Written instruction A
Decide whether each statement below agrees with the text about VPNs: (i) a VPN extends a private network across a public network, (ii) the text says a VPN always includes encryption, and (iii) site-to-site VPNs connect PCs to LANs. Answer yes or no for each, and quote the deciding words of the text.
***** Extract provided
What does VPN stand for?
Virtual Private Network. Moving on…
What is a VPN?
A VPN is a mechanism to extend a private network (like your LAN [Local Area Network]) across a public network (like the Internet). The upshot of this is, that you can connect two separate computers, each on their own LAN, across a VPN so that they appear to be on the same network; which, in a sense, they are.
Typically, a VPN will include some form of encryption, so that the traffic traversing the public network isn’t identifiable as being part of either of the interconnected private networks.
What kinds of VPN are there?
Well, that’s a big question. Basically, there’s two main types.
The ones that connect PCs to LANs (Like your laptop to a Work / Corporate network). (Remote-Access)
The ones that connect two LANs together (Like between a business and their supplier). (Site-to-Site (or LAN-to-LAN))
**********
***** Records to use
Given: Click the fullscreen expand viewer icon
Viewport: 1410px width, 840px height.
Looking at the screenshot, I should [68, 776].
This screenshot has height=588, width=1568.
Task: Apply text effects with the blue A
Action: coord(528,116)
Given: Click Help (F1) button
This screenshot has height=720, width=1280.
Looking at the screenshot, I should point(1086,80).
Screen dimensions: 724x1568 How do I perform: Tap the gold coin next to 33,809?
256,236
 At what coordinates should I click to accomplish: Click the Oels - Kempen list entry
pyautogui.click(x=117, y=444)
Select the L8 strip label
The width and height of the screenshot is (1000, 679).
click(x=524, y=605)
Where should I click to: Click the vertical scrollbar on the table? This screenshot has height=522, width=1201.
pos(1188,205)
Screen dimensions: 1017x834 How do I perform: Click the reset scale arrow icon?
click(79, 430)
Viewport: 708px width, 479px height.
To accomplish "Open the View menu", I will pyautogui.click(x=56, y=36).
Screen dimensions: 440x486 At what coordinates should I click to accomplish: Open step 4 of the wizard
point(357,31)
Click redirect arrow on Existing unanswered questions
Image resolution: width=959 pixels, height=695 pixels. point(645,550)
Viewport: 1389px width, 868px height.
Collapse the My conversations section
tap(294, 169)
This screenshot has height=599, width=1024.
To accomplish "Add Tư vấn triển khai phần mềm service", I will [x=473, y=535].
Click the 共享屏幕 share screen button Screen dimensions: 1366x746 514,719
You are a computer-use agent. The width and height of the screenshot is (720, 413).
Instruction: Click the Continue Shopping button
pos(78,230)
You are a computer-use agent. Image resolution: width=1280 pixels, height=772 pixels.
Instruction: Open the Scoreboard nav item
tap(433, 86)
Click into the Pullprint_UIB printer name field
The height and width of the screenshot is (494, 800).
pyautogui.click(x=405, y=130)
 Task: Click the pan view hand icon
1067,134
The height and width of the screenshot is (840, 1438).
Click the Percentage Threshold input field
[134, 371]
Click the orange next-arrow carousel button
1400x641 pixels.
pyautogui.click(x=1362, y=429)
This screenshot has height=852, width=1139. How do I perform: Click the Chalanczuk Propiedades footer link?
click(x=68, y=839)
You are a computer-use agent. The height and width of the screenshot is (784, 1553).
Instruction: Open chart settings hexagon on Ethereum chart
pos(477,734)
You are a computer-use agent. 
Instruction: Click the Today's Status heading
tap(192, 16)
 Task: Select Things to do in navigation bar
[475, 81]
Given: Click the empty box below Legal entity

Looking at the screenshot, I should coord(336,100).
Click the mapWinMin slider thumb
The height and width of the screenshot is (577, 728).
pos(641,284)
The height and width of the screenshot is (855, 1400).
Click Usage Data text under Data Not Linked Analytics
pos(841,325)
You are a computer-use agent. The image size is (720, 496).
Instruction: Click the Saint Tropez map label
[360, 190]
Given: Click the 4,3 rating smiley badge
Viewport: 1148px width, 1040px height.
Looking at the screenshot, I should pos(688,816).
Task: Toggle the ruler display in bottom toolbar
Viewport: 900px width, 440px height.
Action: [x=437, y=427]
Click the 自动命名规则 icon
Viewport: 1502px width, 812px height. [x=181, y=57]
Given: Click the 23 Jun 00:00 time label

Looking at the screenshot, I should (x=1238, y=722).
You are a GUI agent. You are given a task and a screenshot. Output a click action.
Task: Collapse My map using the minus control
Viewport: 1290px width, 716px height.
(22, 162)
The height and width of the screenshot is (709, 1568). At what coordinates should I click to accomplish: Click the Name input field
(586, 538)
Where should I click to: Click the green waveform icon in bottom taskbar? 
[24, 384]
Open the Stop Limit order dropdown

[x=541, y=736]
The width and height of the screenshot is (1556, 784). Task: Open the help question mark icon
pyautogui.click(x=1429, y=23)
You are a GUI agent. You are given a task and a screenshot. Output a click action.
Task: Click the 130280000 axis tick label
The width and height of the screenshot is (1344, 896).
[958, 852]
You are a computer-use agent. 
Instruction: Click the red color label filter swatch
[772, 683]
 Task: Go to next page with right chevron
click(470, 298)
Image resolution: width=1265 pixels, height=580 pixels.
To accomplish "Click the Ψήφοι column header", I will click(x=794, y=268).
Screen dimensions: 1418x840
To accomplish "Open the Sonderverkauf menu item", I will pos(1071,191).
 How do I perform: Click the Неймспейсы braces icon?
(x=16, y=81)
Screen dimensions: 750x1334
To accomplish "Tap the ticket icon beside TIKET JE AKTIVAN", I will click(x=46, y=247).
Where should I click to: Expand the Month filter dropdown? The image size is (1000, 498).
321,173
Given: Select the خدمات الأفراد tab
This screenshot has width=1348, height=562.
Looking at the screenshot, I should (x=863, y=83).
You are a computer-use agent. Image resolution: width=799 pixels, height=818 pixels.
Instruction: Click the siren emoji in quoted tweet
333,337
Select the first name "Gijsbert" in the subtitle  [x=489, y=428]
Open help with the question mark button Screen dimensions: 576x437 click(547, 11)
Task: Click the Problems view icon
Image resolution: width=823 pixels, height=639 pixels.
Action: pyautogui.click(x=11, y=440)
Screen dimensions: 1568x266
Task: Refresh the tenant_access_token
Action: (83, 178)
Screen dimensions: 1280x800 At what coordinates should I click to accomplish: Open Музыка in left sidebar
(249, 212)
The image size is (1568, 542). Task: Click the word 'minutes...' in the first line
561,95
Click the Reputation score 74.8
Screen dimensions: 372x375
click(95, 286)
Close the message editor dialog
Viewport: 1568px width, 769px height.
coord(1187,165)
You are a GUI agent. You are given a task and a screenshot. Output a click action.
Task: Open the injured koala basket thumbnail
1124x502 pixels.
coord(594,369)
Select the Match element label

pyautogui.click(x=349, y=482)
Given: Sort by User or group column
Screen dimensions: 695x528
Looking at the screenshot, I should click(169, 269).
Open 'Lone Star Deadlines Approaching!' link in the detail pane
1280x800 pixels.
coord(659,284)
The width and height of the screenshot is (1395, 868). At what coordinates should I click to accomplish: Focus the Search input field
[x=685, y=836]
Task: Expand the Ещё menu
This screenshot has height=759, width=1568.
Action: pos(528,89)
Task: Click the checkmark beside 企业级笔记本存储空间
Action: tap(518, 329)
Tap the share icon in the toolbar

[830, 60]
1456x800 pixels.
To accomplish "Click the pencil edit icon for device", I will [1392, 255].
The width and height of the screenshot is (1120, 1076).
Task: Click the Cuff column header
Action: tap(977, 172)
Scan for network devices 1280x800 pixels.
**********
Written instruction B
Copy the records word for word, starting with their first line and going on through the line with "Action: coord(528,116)", including both of those lines.

Task output A
(i) Yes: "A VPN is a mechanism to extend a private network (like your LAN [Local Area Network]) across a public network (like the Internet)."
(ii) No: "Typically, a VPN will include some form of encryption"
(iii) No: "The ones that connect two LANs together (Like between a business and their supplier). (Site-to-Site (or LAN-to-LAN))"

Task output B
Given: Click the fullscreen expand viewer icon
Viewport: 1410px width, 840px height.
Looking at the screenshot, I should [68, 776].
This screenshot has height=588, width=1568.
Task: Apply text effects with the blue A
Action: coord(528,116)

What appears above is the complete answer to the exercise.